Copy out each line of the data that contains "Close".

Content starts

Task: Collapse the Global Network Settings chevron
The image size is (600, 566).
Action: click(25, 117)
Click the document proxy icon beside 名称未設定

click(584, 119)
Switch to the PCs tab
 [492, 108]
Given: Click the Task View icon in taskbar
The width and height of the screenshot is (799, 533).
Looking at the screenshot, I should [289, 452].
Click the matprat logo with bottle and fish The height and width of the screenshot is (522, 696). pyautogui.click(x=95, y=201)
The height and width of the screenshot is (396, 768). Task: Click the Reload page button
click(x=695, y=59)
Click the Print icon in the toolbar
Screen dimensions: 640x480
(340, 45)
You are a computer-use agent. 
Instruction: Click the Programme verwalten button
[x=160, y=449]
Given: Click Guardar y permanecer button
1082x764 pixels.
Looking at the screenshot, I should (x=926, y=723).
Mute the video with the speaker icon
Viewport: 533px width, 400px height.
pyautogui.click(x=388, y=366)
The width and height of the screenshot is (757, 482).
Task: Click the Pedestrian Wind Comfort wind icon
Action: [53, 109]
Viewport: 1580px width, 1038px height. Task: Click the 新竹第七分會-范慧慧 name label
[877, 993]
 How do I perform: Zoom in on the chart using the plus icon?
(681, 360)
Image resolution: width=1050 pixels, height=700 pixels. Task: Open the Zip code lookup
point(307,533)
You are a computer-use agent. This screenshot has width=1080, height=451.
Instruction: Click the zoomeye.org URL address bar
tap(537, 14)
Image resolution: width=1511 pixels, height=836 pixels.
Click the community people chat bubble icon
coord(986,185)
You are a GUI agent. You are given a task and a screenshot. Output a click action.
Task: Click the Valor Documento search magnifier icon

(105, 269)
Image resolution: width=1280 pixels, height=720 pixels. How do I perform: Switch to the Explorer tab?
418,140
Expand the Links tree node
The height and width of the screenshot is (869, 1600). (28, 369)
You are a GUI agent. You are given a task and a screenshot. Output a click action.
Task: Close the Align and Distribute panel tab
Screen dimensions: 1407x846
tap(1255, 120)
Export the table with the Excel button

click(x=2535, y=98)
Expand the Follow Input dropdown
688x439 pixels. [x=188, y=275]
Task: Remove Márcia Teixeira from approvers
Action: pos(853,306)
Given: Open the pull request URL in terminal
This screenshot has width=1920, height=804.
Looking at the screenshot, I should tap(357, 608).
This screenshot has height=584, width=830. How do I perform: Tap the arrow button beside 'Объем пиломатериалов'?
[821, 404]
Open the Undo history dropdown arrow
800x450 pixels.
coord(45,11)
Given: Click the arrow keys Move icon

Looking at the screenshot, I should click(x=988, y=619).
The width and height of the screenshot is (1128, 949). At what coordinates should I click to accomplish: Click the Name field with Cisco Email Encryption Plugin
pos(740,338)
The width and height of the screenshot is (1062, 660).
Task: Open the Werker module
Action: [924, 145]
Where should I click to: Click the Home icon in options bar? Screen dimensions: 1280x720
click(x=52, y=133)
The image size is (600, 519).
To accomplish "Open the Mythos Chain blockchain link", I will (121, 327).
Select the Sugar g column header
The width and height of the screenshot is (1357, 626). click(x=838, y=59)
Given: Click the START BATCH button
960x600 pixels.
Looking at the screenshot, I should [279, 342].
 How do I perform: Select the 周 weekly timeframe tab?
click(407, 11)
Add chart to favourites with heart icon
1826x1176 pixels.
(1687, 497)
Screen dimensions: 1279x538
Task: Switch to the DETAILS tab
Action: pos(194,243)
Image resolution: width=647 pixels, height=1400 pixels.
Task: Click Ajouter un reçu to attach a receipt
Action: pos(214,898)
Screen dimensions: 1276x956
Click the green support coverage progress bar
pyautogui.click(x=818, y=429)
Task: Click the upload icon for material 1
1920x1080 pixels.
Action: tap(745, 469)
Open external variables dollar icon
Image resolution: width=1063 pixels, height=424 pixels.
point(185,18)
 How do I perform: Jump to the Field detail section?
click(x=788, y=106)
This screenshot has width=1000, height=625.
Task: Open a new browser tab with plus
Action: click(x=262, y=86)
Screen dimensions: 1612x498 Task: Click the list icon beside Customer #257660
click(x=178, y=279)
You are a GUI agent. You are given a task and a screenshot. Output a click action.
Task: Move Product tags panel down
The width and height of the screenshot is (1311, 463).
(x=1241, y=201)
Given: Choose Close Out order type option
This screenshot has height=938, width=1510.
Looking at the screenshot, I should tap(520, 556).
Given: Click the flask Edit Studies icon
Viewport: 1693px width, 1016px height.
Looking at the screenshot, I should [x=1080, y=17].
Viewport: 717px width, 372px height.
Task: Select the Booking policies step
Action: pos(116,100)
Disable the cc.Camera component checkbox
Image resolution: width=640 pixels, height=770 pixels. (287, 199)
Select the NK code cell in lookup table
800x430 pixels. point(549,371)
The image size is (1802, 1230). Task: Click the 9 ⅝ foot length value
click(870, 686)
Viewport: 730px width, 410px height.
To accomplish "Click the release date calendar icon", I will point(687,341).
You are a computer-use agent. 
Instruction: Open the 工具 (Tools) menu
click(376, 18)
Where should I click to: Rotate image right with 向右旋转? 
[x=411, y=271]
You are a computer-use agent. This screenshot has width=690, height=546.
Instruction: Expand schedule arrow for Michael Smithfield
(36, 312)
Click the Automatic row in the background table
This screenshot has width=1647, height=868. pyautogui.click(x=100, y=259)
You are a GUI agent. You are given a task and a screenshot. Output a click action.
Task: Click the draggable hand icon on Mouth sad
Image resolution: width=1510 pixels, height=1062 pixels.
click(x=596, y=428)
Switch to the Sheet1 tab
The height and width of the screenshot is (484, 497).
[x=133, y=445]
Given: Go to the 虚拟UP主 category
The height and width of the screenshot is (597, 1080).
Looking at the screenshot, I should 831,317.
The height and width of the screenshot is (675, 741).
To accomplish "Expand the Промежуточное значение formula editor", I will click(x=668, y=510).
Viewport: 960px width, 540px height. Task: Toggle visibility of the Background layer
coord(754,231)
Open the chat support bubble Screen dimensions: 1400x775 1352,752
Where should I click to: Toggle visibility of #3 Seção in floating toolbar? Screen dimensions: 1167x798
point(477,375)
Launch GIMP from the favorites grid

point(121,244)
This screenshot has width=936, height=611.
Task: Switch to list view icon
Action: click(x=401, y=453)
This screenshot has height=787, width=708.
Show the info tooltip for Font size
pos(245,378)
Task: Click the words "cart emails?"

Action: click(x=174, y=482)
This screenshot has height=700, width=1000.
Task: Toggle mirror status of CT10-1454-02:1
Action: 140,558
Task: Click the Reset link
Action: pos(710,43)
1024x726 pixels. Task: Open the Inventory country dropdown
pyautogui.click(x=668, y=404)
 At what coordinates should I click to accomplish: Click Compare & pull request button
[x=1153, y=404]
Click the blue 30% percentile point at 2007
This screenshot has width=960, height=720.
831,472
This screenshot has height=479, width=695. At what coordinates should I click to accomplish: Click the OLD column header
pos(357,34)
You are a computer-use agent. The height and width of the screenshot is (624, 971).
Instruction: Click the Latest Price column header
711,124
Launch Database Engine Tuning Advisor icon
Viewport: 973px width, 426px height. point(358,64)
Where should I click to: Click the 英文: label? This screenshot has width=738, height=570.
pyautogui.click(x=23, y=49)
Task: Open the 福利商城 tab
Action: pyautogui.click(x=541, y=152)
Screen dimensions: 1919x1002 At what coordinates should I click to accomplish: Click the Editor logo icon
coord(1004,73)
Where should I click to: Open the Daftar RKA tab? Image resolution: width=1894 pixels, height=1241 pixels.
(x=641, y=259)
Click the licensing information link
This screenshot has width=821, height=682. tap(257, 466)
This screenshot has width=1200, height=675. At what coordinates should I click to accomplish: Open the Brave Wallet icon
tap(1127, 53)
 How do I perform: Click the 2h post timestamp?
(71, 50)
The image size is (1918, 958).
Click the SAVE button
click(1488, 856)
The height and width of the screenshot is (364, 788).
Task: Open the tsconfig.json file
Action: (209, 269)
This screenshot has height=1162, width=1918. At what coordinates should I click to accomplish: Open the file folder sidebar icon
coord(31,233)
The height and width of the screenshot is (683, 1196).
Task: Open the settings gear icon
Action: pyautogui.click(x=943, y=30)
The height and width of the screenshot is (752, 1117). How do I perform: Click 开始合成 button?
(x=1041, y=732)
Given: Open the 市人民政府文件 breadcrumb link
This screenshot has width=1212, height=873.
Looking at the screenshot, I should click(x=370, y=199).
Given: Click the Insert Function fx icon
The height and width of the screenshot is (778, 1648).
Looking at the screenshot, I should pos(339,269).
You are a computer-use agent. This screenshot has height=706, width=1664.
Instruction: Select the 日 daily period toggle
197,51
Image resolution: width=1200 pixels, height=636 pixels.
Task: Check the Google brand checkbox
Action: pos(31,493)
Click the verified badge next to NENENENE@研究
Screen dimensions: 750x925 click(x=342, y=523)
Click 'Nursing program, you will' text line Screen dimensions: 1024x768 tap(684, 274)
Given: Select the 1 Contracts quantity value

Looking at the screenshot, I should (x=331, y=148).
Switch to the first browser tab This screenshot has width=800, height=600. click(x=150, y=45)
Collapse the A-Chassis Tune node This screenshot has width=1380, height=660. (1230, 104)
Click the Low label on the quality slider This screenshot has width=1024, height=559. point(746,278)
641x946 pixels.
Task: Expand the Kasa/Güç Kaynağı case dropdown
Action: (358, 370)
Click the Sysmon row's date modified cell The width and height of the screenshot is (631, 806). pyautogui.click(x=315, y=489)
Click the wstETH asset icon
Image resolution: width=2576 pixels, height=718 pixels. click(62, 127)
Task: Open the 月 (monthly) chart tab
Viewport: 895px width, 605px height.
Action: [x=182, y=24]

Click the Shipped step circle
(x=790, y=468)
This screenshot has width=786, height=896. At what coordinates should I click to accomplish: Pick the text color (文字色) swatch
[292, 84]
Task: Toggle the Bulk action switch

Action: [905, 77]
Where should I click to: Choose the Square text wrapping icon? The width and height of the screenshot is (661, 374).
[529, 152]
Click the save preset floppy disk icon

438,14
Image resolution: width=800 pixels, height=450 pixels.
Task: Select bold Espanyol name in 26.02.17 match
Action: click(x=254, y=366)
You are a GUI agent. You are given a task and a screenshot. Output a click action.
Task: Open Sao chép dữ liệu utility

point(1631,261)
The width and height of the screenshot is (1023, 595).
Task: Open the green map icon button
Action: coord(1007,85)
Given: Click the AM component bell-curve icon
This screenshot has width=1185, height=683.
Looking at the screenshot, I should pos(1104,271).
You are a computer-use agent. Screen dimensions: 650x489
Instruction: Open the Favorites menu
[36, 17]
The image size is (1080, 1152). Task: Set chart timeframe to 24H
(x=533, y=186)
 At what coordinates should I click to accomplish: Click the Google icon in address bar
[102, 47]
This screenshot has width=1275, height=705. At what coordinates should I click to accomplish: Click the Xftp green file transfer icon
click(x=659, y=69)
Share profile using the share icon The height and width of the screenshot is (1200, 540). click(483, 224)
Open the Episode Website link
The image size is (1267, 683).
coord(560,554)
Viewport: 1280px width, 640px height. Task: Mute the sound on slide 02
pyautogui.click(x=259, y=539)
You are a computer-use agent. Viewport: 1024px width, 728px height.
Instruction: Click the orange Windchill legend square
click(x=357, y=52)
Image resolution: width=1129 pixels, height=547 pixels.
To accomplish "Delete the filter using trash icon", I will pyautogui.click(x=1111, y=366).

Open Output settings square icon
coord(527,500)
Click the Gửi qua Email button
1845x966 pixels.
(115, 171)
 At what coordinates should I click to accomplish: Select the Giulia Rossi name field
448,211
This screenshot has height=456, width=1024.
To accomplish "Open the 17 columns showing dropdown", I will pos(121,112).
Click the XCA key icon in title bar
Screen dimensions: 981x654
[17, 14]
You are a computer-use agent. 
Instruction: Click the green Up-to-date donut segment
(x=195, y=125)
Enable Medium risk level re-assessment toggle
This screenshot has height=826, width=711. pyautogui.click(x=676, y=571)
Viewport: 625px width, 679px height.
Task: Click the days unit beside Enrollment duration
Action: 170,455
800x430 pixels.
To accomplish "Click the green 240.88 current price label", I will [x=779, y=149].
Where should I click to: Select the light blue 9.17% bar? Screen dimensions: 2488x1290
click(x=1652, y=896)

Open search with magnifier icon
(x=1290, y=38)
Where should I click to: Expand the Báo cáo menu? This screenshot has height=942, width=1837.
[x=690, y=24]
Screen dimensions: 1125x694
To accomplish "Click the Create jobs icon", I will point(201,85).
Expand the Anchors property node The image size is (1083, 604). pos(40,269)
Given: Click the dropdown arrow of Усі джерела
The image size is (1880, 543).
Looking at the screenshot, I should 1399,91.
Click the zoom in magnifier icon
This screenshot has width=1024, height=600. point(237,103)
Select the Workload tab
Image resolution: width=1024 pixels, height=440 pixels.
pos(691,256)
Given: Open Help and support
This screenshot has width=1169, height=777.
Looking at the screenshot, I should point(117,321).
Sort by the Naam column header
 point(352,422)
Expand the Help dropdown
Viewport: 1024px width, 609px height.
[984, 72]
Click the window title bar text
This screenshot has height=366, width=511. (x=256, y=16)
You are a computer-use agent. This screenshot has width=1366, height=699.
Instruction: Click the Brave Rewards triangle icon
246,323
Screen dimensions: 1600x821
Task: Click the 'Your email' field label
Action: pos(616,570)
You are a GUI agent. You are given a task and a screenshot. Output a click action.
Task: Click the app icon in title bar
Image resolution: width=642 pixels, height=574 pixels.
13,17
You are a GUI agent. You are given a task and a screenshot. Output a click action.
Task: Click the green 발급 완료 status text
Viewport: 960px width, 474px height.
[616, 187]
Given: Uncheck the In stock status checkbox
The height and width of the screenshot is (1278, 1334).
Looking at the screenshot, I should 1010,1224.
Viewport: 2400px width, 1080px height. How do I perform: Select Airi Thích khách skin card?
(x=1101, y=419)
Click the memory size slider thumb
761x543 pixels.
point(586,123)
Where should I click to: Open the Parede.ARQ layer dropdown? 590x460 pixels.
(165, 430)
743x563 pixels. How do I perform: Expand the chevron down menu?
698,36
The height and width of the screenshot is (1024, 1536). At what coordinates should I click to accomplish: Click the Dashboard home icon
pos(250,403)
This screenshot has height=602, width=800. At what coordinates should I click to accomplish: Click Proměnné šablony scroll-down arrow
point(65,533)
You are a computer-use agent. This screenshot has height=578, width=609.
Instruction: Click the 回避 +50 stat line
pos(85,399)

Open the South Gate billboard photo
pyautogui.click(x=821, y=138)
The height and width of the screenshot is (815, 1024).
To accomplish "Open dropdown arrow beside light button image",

Content ends

#### [YOUR RESPONSE]
Task: Close the Align and Distribute panel tab
Given: Choose Close Out order type option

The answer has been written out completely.